Od wakacji 2008 roku do chwili zatrzymania w Chełmnie i Kokocku udzielił 16-letniej paulinie K. nie mniej niż 150 tabletek extazy i 25 gr amfetaminy. Zyskał co najmniej 2,5 tys. złotych. Od grudnia 2008 roku do marca br. wprowadził do obrotu co najmniej: 1 kg amfetaminy, 1 kg marihuany, 2,5 tys. tabletek ekstazy uzyskując minimum 22,5 tys. złotych zysku.
Do pomocy w rozprowadzaniu narkotyków Adam W. nakłonił w lutym Mariusza F. Sprzedał mu, w ciągu ponad miesiąca, 20 gr amfetaminy i 30 tabletek ekstazy, pobierając zapłatę w cenach hurtowych - 25 złotych za gram amfetaminy i 5 złotych za tabletkę ekstazy.
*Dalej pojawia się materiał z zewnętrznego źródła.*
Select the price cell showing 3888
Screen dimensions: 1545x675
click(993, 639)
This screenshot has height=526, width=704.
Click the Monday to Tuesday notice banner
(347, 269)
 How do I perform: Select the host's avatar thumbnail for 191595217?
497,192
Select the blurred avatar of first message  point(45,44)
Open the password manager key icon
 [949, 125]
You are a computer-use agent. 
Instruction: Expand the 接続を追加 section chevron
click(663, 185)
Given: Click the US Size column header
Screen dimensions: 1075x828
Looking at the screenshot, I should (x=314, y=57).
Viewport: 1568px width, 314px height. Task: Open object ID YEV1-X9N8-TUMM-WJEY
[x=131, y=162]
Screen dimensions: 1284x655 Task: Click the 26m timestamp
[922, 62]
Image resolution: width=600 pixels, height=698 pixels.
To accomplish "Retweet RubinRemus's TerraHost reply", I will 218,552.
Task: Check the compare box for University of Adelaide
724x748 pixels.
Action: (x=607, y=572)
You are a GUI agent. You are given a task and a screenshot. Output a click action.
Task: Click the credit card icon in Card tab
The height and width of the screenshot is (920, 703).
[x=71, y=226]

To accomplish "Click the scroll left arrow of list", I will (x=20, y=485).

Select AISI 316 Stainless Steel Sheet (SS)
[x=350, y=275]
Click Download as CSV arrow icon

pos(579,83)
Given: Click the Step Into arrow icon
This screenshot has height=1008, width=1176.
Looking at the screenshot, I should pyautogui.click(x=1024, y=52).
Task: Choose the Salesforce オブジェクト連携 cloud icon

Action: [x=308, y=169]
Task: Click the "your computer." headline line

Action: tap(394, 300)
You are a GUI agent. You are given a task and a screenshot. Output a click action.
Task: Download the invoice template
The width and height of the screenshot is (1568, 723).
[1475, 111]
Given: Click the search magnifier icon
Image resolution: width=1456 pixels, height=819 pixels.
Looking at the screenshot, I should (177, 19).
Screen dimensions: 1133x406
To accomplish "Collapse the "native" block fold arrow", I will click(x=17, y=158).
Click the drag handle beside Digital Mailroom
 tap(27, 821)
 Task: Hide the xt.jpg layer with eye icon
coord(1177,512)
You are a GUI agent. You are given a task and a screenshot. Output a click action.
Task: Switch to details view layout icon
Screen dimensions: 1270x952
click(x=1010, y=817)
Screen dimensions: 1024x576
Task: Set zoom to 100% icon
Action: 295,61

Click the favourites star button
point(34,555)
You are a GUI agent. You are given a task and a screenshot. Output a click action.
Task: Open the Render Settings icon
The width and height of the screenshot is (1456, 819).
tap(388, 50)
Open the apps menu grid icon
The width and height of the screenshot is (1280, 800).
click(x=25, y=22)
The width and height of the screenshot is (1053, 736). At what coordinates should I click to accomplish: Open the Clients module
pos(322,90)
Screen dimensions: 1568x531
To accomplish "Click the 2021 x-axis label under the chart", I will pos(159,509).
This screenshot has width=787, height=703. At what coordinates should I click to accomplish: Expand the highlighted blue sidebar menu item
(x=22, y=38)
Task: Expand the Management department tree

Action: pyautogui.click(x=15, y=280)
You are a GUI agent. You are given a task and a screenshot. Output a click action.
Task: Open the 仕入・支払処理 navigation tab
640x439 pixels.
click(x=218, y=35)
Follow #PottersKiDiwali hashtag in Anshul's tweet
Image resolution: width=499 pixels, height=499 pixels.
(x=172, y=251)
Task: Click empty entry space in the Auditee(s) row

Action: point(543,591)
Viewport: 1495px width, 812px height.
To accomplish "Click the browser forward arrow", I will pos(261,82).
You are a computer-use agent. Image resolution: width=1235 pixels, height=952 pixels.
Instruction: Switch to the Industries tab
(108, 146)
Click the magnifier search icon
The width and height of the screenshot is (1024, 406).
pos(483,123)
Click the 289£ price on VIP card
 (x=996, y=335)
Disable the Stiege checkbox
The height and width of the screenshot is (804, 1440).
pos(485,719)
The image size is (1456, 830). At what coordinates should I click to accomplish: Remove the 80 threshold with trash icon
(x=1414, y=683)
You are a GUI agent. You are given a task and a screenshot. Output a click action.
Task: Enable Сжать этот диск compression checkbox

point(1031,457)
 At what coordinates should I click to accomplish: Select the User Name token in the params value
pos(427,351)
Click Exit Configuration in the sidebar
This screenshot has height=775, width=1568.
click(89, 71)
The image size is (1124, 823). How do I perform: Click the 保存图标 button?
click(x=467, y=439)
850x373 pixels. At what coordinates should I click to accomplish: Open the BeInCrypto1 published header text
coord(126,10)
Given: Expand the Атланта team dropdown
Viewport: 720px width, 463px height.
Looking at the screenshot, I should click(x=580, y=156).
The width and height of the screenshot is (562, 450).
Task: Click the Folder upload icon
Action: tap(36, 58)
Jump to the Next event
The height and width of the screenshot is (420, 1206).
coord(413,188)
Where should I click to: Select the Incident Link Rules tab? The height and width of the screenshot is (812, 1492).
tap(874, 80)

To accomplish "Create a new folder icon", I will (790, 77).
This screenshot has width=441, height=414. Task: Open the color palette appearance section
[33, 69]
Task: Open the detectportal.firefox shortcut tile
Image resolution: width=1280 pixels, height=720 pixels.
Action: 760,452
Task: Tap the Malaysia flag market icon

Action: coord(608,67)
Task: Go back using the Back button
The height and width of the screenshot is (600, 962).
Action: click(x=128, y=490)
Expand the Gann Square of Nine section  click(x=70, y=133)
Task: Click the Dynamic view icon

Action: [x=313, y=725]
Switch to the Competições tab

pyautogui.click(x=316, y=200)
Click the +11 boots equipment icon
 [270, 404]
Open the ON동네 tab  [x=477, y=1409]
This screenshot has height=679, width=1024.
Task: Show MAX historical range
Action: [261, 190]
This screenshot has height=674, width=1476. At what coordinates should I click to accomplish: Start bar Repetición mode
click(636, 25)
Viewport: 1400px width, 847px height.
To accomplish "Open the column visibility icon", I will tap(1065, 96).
U Adama W. zaopatrywali się także: Waldemar K, Mariusz D. i Piotr S. Waldemar K. w ciągu czterech miesięcy kupił od niego 350 tabletek ekstazy, Mariusz D. - 100 tabletek ekstazy, 100 gr amfetaminy i 20 gr marihuany. Zaś Piotr S. w Kokocku, od czerwca do grudnia 2008 roku, sprzedał 20 gr amfetaminy i około 300 tabletek ekstazy.
Wszyscy mężczyźni usłyszeli zarzuty popełnienia przestępstw z ustawy o przeciwdziałaniu narkomanii. Dotyczą one posiadania oraz handlu narkotykami.
- Wszyscy oskarżeni przyznali się do popełnienia zarzucanych im czynów - podkreśla prokurator Rosiński. - Jedynie Marek. R. nie przyznał się do jednego z zarzucanych mu czynów. Twierdzi, że miał przy sobie woreczek z marihuaną, ale jej nie sprzedawał.
Adam W., Grzegorz S., Przemysław G i Marek R. byli wcześniej karani sądownie.